= TEXTO DE ESTUDIO =
- - - -

Downloading food11-image-dataset.zip to /content
100% 1.08G/1.08G [00:29<00:00, 43.4MB/s]
100% 1.08G/1.08G [00:29<00:00, 40.0MB/s]


Se habrán descargado 3 carpetas diferentes para los datos de entrenamiento, validación y evaluación, dentro de las cuales se encuentra una subcarpeta para cada una de las 11 clases de comida:

- Bread (panes)
- Dairy product (lácteos)
- Dessert (postres)
- Egg (huevos)
- Fried food (fritos)
- Meat (carnes)
- Noodles-Pasta (pasta)
- Rice (arroz)
- Seafood (pescado y marisco)
- Soup (sopas)
- Vegetable-Fruit (vegetales y frutas)

In [2]:
TRAINDIR = "/content/training"
VALDIR = "/content/validation"
TESTDIR = "/content/evaluation"

## Reducción de clases
Con el fin de hacer este problema más accesible, vamos a centrarnos solo en seis de las clases de comida disponibles: Bread, Dairy product, Dessert, Egg, Fried food y Meat.

In [3]:
from glob import glob
import os

valid_classes = {"Bread", "Dairy product", "Dessert", "Egg", "Fried food", "Meat"}
datasets = {TRAINDIR, VALDIR, TESTDIR}

for dataset in datasets:
    for classdir in glob(f"{dataset}/*"):  # Find subfolders with classes
        if classdir.split("/")[-1] not in valid_classes:  # Ignore those in valid_classes
            print(f"Deleting {classdir}...")
            for fname in glob(f"{classdir}/*.jpg"):  # Remove each image file
                os.remove(fname)

- - - -

= MATERIAL DE CONSULTA =
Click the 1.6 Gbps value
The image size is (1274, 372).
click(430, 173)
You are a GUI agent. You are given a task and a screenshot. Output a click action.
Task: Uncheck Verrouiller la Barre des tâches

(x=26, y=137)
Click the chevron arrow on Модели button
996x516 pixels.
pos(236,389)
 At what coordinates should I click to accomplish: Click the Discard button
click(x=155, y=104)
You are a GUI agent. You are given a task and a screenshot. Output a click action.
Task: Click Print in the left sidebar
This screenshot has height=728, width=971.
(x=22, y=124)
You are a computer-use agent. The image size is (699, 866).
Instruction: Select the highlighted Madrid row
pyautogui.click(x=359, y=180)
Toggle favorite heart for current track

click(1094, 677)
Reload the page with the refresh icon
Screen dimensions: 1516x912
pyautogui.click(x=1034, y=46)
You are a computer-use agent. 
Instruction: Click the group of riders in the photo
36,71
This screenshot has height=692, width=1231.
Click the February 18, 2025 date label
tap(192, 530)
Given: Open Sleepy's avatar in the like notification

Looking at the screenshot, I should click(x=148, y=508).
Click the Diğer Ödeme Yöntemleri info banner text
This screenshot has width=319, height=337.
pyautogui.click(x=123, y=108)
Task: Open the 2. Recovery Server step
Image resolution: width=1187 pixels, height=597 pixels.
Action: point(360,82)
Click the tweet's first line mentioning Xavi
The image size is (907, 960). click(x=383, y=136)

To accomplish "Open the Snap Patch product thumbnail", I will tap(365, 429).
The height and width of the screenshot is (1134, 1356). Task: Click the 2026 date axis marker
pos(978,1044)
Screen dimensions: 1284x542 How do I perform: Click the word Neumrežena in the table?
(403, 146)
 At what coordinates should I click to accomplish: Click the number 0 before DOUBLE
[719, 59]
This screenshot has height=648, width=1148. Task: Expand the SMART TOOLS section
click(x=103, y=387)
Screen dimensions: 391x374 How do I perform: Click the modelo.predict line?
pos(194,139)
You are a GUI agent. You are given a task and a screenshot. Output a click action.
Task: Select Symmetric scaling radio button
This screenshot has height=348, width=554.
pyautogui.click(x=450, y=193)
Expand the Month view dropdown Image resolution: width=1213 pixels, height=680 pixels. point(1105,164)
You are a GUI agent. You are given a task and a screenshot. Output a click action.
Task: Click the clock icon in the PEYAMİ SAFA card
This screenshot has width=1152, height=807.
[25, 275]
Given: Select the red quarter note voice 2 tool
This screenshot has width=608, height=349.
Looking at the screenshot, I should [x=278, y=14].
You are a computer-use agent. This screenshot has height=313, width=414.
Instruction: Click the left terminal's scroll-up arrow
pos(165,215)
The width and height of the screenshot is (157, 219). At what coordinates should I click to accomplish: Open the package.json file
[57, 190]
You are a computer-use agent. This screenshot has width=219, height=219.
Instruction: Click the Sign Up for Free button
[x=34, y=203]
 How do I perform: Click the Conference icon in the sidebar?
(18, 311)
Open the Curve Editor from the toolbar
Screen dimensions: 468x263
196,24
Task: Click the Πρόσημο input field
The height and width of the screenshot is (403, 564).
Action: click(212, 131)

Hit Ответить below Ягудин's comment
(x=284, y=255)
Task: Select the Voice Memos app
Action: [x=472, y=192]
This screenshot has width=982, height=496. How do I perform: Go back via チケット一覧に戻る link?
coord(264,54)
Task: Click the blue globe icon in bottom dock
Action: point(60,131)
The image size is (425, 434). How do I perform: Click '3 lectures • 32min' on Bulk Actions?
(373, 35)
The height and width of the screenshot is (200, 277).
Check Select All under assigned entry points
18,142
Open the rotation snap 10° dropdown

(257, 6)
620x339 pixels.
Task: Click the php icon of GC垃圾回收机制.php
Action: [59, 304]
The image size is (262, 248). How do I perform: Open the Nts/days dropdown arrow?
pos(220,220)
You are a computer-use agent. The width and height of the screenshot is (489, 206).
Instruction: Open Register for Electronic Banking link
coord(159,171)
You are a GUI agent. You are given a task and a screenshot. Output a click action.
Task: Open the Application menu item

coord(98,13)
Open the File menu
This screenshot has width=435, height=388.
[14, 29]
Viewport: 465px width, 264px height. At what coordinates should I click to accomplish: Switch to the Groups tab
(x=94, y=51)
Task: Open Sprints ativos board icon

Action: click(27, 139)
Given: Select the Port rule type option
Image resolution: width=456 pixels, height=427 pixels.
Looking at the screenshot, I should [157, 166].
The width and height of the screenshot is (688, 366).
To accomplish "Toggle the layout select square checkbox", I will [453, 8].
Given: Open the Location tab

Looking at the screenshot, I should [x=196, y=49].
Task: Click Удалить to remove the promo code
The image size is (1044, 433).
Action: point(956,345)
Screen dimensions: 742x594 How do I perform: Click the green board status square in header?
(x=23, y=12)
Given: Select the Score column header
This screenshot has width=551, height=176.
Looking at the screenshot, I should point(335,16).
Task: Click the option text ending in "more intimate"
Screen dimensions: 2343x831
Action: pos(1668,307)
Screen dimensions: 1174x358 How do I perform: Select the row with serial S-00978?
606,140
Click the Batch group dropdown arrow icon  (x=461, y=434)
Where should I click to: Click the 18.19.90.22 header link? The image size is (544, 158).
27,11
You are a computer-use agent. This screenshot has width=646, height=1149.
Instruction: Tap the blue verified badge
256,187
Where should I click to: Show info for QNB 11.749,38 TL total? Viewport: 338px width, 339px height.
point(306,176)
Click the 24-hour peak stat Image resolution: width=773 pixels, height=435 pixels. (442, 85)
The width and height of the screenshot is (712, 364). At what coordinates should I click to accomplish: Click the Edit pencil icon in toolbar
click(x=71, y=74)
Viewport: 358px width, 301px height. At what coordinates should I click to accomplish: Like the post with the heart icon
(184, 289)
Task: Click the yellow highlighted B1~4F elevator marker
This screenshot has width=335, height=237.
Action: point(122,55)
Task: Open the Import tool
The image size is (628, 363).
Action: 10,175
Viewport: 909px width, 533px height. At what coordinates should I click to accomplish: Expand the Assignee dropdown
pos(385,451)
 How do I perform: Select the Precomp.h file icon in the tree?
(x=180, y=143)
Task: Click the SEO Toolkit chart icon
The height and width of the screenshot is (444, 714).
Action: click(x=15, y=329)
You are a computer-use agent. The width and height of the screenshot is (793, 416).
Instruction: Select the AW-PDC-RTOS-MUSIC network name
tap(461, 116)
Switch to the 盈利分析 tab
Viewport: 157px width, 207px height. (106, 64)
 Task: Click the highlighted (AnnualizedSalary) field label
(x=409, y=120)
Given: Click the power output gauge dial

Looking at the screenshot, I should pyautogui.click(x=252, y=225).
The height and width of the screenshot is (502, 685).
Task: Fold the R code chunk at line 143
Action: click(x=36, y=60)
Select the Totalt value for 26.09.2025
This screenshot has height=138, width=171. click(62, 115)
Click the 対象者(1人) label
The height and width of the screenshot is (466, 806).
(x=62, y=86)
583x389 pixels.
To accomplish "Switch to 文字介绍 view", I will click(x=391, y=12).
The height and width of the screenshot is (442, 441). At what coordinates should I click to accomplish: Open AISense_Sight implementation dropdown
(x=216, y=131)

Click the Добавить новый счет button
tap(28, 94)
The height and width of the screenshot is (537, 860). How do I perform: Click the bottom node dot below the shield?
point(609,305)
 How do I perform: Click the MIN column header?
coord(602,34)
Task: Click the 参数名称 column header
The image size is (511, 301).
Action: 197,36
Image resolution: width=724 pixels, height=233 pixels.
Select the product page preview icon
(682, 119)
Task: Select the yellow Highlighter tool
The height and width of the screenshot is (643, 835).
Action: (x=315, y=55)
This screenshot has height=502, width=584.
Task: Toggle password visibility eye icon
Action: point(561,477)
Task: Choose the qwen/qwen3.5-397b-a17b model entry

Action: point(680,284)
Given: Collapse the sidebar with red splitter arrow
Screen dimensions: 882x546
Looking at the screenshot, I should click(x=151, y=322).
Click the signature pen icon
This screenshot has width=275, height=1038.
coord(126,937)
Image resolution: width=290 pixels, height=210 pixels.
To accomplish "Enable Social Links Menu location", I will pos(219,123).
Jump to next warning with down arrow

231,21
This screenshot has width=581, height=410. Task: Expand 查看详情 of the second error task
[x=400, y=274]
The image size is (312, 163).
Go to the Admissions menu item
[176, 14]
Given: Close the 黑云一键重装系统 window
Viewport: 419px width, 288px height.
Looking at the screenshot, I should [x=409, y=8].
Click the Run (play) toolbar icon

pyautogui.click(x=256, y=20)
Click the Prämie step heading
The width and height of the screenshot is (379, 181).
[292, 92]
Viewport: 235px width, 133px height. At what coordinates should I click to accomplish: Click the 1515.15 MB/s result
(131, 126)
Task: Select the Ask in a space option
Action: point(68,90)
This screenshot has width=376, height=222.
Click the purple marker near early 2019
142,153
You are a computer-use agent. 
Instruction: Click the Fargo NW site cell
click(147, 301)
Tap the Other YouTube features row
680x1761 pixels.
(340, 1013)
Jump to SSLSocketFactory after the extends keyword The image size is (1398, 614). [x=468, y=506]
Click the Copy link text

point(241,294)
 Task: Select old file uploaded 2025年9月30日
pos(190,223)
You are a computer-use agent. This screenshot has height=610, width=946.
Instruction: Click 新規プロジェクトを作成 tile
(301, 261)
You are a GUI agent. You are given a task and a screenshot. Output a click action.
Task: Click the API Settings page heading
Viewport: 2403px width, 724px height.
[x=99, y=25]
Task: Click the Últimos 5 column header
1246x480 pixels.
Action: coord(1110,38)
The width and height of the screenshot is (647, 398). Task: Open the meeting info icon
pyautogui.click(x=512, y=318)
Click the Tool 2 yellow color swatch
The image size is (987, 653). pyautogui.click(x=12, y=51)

- - - -

= ENUNCIADO 1 =
Enumera las clases de comida con las que, según el texto sobre el conjunto de imágenes de comida, se va a trabajar tras la reducción de clases.
= ENUNCIADO 2 =
Continúa el texto sobre el conjunto de imágenes de comida a partir de su última línea.

= RESPUESTA 1 =
Bread, Dairy product, Dessert, Egg, Fried food y Meat.

= RESPUESTA 2 =
            os.rmdir(classdir)  # Remove folder

Deleting /content/evaluation/Vegetable-Fruit...
Deleting /content/evaluation/Seafood...
Deleting /content/evaluation/Noodles-Pasta...
Deleting /content/evaluation/Rice...
Deleting /content/evaluation/Soup...
Deleting /content/validation/Vegetable-Fruit...
Deleting /content/validation/Seafood...
Deleting /content/validation/Noodles-Pasta...
Deleting /content/validation/Rice...
Deleting /content/validation/Soup...
Deleting /content/training/Vegetable-Fruit...
Deleting /content/training/Seafood...
Deleting /content/training/Noodles-Pasta...
Deleting /content/training/Rice...
Deleting /content/training/Soup...


# Procesando imágenes desde ficheros
Este dataset de imágenes es grande, con imágenes de buena resolución, y cada una de ellas tiene diferentes tamaños y relación de aspecto.

A continuación realizamos el trabajo de carga y procesamiento de las imágenes.

In [4]:
from torchvision import datasets, transforms
from torchvision.transforms import ToTensor
from torch.utils.data import DataLoader

In [5]:
image_size = 32
batch_size = 64

transformations = {
    "train": transforms.Compose([
        transforms.Resize((image_size, image_size)),
        transforms.ToTensor()
    ]),
    "val": transforms.Compose([
        transforms.Resize((image_size, image_size)),
        transforms.ToTensor()
    ]),
    "test": transforms.Compose([
        transforms.Resize((image_size, image_size)),
        transforms.ToTensor()
    ])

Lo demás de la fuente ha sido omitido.